Perhaps if we take the right steps, we can rise back up even stronger than before. If you attended our Constructech Technology Days last week, then you know why I like to use the phrase “better normal” rather than saying “new normal.” Digital transformation really is a journey. While we could say this about any aspect of our construction businesses, let’s take a little bit of a closer look in the context of our cities specifically.
 
Mankowski told me that we need to “leverage the current problem to come out stronger, to come out better than before.” He points specifically to the Dublin, Ireland, as a good example of that.
 
For those of you who attended Year In Infrastructure back in October, you likely have heard the Dublin case study, but let me give you the background in case you missed it. With a population of more than 1.2 million, Dublin worked with Bentley Systems to develop a large-scale digital twin as part of the city’s planning efforts. With this, it was able to overcome the challenge of getting public review and comment for new developing projects during the pandemic. COVID-19 essentially forced cities to accelerate digital transformation.
 
“By necessity, they were forced to change the public engagement strategy,” Mankowski explains. “The techniques that they used to get public review of these projects had to change because of COVID, but they came out using technology in a way that was better than the previous situation.”
 
Now, he prefaced this by saying cities undergo change all the time.
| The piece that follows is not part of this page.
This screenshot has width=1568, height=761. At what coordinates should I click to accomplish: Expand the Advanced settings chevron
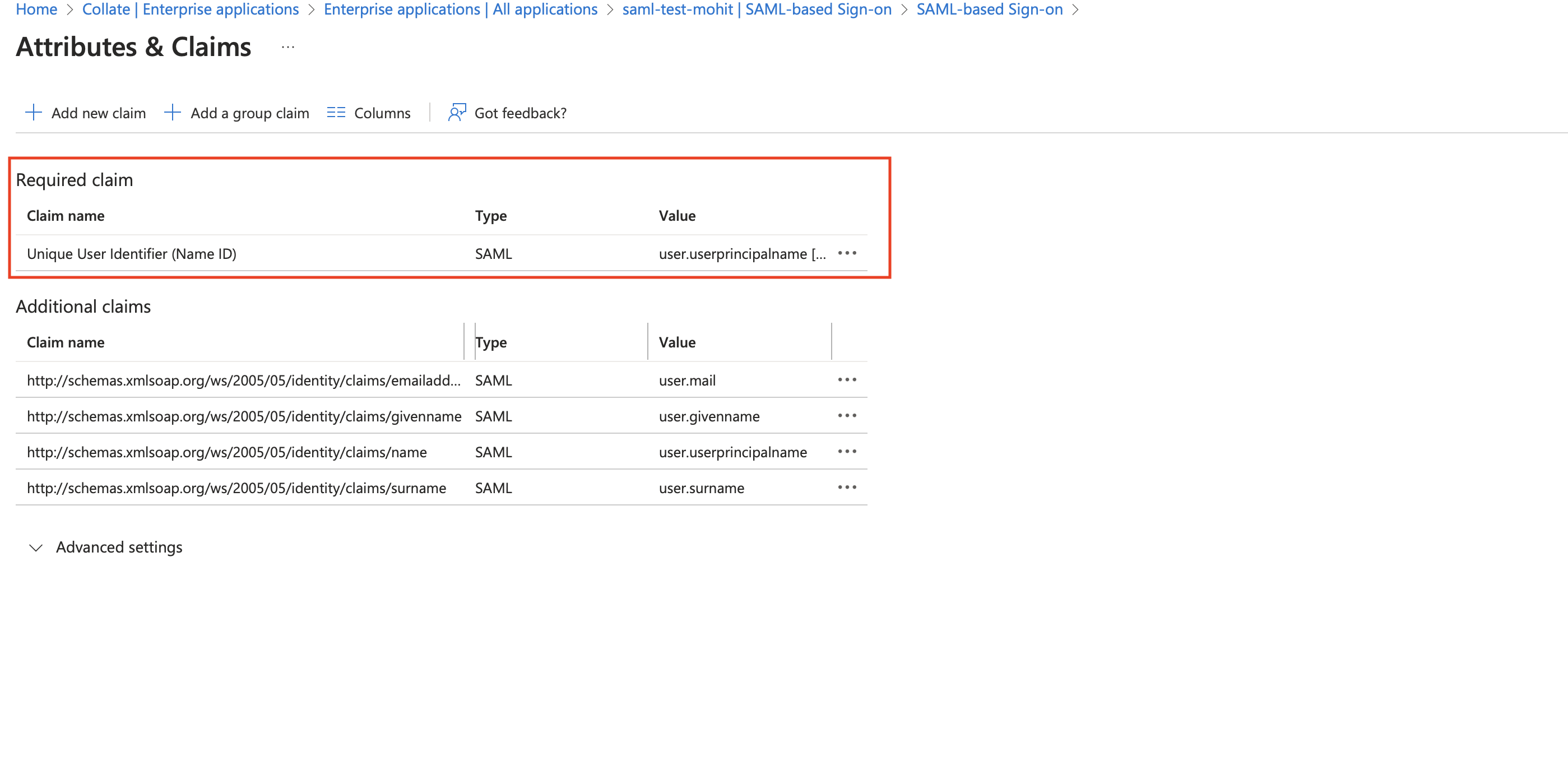tap(36, 548)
This isn’t new, but the speed of change that was required here was faster than ever before.
 
“When we have tightening budgets, we need to learn how to operate with less,” he adds. “We need to learn how to operate the existing infrastructure for longer than we perhaps thought we would need to. We need to get more out of what we have today than we had previously anticipated because we don’t have the money to do those capital projects.”
 
There is another element of this that we need to consider. As I always say, it is about people, process, and technology. We can’t have one without the other. We need to invest in all three for a successful technology transformation.
 
And of course, Bentley believes that technology, along with business processes changes and people, has a role to play in making that happen. He explains, “This idea of investing in digital integrators, like digital waterworks to help more cohesive solutions, which is largely on the electric utility side. And this is where, again, it’s not just about technology, right?”
 
Still, as we all know, technology—more specifically data—is the crux to move us forward, to move our cities forward.
 
“I think that’s so empowering with the technology is that ability to leverage that data, but then inject change in a digital sense and see what happens,” Mankowski says. “To me, that’s where the real power is. And that’s where, as you know, we’ve done a lot with deep learning, but that’s where a lot of that sort of discussion is, right? Is around identifying those patterns in the data, making forecasts based on the data, and this is where a lot of investment in digital twins is going to end up, with sort of this level of analytics happening with the digital twins.”